Der Verkauf an den grössten Nahrungsmittelhersteller der Welt sorgte allerdings auch für kritische Stimmen unter Fans, insbesondere bei den Angestellten im Silicon Valley. Die hochbezahlten Millennials der Internetgiganten trauerten der Unabhängigkeit ihres Kult-Kaffees nach, der sogar mehr als ein Koffein-Kick bei Starbucks kostet. Einen Espresso gibt es für 3.25 Dollar, einen Milchkaffee für 4.75 Dollar. Blue Bottle habe seine Seele verkauft, so der Tenor. Für Nestlé besteht damit die Gefahr, dass der kleinen Firma ihr Kultstatus abhandenkommt.

«Die Leute standen über eine Stunde Schlange»

Nestlé will die kalifornische Kaffeehaus-Kette mit schlichtem Design richtig grossmachen und ihren Bekanntheitsgrad weiter verwerten, wie Geschäftsleitungsmitglied Patrice Bula im Gespräch mit «CH Media» erklärt. Er ist bei Nestlé für das Marketing, den Verkauf und Nespresso zuständig. Als die Westschweizer Blue Bottle übernahmen, gab es Blue-Bottle-Shops an 30 Standorten in den USA und in Japan. Heute sind es knapp 100. «Im vergangenen Jahr kam Südkorea mit vier Standorten hinzu.» Die Südkoreaner gehörten zu den anspruchsvollsten Kaffeetrinker der Welt. «Die Leute standen über eine Stunde Schlange bei der Eröffnung, so etwas habe ich noch nie gesehen», sagt Bula.

Der Kaffeehandel

Und dabei bleibt es nicht. Man sei in den Startlöchern für erste Filialen in China und in Hong-Kong, sagt Bula. In Taiwan habe man zudem einen Pop-up-Store, also eine temporäre Testfiliale aufgebaut. Entgegen einer Meldung der «Financial Times», wonach Blue Bottle auch Europa erobern soll, gibt sich Bula zurückhaltend: «Europa ist bereits heute mit seinen vielen Cafés ein sehr umkämpfter Markt.» So hat beispielsweise Coca-Cola 2018 die britische Kette Costa Coffee für fast 5 Milliarden Franken übernommen. Oder will Nestlé etwa seinem neuen Partner Starbucks nicht in die Quere kommen? Vor zwei Jahren erkaufte sich Nestlé mit einem Lizenzvertrag in der Höhe von 6.9 Milliarden Franken den Verkauf von Starbucks-Produkten in Supermärkten. «Nein, das hat damit nichts zu tun», sagt Bula. Nordasien sei zurzeit einfach interessanter für Blue Bottle.

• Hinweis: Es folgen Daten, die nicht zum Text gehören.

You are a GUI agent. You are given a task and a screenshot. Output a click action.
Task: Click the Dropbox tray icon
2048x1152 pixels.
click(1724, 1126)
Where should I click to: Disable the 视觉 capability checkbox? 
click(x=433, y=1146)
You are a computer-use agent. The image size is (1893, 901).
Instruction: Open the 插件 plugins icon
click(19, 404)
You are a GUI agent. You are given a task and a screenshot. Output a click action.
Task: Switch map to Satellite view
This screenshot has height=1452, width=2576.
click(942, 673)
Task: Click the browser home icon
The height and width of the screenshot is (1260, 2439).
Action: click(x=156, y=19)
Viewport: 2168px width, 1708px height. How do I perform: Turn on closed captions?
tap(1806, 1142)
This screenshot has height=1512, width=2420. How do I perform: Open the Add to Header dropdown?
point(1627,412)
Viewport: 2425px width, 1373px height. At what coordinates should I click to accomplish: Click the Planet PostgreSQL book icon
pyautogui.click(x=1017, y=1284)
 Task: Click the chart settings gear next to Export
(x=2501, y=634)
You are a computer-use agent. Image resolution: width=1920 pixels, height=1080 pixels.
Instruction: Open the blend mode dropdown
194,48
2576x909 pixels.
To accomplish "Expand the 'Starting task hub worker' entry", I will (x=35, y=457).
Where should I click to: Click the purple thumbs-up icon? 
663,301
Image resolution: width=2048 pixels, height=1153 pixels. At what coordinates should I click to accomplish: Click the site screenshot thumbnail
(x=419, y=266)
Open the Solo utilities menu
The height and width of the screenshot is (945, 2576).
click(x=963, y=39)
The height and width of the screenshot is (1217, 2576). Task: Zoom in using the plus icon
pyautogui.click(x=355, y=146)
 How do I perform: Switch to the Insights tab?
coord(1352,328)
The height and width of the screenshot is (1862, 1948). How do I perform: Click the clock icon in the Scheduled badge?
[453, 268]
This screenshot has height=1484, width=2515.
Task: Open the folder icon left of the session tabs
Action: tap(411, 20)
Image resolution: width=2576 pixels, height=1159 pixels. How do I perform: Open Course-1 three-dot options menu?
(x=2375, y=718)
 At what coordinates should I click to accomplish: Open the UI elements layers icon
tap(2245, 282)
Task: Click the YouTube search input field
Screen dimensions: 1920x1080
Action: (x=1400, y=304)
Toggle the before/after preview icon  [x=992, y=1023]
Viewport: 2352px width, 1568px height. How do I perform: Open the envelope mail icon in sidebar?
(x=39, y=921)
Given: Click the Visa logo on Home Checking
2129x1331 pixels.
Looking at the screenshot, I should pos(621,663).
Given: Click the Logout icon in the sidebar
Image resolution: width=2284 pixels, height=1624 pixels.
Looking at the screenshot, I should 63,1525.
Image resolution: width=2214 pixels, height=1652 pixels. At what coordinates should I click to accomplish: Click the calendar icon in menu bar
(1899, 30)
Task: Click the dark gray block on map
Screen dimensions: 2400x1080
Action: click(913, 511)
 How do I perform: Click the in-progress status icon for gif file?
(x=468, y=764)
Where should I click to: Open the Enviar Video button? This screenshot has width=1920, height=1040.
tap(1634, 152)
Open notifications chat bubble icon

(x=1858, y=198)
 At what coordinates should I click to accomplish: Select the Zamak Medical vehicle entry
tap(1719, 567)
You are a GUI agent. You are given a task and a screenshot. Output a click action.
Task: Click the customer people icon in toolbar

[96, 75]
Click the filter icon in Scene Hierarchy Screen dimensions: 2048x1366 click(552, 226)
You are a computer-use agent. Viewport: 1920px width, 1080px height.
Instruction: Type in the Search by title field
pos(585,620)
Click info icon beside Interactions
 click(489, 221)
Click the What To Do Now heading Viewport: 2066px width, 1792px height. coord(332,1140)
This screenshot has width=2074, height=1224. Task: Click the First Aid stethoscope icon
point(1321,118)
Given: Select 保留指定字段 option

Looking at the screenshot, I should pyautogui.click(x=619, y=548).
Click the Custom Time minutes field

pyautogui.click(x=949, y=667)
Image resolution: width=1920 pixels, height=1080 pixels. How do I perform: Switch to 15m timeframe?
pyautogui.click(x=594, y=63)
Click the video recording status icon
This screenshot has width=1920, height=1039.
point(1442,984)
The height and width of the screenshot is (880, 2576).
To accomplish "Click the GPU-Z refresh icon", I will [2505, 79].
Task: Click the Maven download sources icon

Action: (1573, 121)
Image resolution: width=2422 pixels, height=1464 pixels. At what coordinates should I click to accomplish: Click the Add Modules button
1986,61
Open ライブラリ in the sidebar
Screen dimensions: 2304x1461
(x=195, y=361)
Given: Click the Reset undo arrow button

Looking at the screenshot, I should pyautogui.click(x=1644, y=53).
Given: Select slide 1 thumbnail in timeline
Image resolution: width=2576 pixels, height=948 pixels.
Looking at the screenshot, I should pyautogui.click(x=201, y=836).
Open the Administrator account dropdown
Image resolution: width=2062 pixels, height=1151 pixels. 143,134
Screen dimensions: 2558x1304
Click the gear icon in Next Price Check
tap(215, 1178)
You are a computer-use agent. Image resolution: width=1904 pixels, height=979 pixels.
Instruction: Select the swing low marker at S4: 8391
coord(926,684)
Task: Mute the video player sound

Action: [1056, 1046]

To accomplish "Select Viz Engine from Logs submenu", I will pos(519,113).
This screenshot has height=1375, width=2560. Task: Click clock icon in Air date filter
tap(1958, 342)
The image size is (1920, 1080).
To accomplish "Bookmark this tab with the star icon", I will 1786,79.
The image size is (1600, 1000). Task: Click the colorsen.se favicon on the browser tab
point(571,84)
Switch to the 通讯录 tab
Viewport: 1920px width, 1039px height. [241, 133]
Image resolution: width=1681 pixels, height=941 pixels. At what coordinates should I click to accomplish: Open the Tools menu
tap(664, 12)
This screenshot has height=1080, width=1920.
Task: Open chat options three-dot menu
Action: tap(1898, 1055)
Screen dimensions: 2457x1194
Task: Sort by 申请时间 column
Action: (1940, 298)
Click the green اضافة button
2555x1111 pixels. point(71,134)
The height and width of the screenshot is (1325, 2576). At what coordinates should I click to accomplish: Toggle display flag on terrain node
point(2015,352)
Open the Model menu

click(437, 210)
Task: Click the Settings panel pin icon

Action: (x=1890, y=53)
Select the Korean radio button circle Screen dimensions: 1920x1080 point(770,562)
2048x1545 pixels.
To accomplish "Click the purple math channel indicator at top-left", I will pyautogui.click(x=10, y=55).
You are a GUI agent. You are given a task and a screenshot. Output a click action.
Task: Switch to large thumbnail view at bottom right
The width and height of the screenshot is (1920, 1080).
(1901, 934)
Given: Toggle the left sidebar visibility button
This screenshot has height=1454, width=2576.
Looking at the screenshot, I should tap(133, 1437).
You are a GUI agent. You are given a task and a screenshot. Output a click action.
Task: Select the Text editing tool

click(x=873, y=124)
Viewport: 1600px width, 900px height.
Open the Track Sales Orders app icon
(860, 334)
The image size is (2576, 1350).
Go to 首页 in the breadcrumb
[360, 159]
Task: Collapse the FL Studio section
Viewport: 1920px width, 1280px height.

Besonders erfolgreich ist Blue Bottle in Japan einer Neuheit: Lösliche Portionen in abgepackten Sachets. Der Preis für 4 Gramm Instantpulver beträgt rund drei Dollar. Sechsmal mehr also als für eine Tasse Nespresso. Es ist der mit Abstand teuerste Kaffee in Nestlés Koffeein-Sortiment. «Die Sticks sind zeitweise ausverkauft, das hätte ich bei dem Preis nie erwartet», sagt selbst Bula. Zahlen will er nicht nennen. Ein Insider schätzt den Umsatzanteil der Sachets in Japan auf rund 10 Prozent.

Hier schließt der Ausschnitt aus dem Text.